苏幕遮的心脏在胸腔里狂跳,几乎要撞破肋骨。她下意识地攥紧了被沿,指尖因用力而发白,喉咙发紧,一时竟发不出任何声音。
邢深似乎并不在意她的沉默,也没再靠近,只是那样静静地“看”着她,墨镜后的目光无从探寻,却带着一种无形的压力。
“你……”苏幕遮终于找回了自己的声音,带着刚醒的沙哑和无法抑制的颤抖,“你怎么会在这里?”
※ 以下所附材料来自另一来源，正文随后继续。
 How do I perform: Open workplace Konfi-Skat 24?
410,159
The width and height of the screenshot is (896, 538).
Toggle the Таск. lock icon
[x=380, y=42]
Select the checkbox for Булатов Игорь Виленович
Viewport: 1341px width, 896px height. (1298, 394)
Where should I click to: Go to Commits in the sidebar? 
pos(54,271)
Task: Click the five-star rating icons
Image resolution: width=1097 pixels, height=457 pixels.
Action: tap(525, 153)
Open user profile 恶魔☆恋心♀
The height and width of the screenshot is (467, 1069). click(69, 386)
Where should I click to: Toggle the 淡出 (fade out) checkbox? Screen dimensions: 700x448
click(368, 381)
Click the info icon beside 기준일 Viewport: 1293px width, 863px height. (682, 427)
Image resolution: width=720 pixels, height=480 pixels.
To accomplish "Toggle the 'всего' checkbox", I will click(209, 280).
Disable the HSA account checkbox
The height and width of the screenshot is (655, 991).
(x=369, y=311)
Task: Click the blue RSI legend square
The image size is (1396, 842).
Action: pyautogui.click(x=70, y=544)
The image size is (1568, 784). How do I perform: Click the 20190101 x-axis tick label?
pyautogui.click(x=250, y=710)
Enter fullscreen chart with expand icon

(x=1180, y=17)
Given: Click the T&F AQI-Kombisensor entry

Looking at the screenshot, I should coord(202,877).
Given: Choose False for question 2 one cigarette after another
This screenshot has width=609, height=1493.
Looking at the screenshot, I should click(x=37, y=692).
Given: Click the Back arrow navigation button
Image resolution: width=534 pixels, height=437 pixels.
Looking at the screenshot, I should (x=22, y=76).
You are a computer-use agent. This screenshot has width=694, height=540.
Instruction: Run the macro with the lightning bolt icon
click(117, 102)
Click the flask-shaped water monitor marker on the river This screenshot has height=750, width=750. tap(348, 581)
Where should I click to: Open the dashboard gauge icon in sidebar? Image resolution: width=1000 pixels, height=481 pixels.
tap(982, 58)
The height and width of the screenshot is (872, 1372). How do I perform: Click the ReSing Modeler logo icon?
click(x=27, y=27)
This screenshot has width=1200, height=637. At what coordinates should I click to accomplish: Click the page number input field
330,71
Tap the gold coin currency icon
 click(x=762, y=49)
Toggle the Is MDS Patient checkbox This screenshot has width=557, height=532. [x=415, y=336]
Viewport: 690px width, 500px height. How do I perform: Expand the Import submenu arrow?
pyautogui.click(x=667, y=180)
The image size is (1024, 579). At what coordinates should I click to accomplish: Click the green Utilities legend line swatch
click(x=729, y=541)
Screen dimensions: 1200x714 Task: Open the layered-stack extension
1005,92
邢深微微偏头,像是在仔细分辨她的声音,嘴角那抹似笑非笑的弧度依旧挂着:“来看看你。毕竟,你的命,算是我捡回来的。”
他的语气平淡无奇,仿佛在说一件与自己无关的小事,但“捡回来”这三个字,却带着一种微妙的、近乎所有权的意味。
苏幕遮想起雨夜密林中,他冷漠的审视,以及最后那不容拒绝的抱起。确实,如果不是他,她可能早已因失血和寒冷死在那个山坡下了。
“谢谢你……救了我。”她强迫自己冷静下来,道谢的话说得有些艰涩,“但是,这里是聂小姐的家,你不请自来,是不是不太合适?”
“聂九罗?”邢深轻嗤一声,语气里听不出是嘲讽还是别的什么,“她拦不住我。”
这话说得狂妄,但由他说出来,却带着一种令人信服的诡异感。
“那你……找我有什么事?”苏幕遮努力让自己的声音保持平稳,身体却不由自主地往后缩了缩,与他拉开一点距离。这个男人太危险,太不可捉摸。
邢深没有立刻回答。他向前走了两步,停在离床铺几步远的地方。月光照亮他苍白的下颌和紧抿的薄唇。他抬起手,并非指向苏幕遮,而是虚虚地指向她肩膀伤口的位置。
“地枭留下的伤,没那么容易好。”他的声音低沉下来,带着一种近乎蛊惑的意味,“天生火只能驱散表面的邪气,根子里的东西,还在。”
苏幕遮心头一凛,下意识地摸了摸肩膀,那里的伤口虽然愈合缓慢,但疼痛确实已经减轻了很多。“你什么意思?”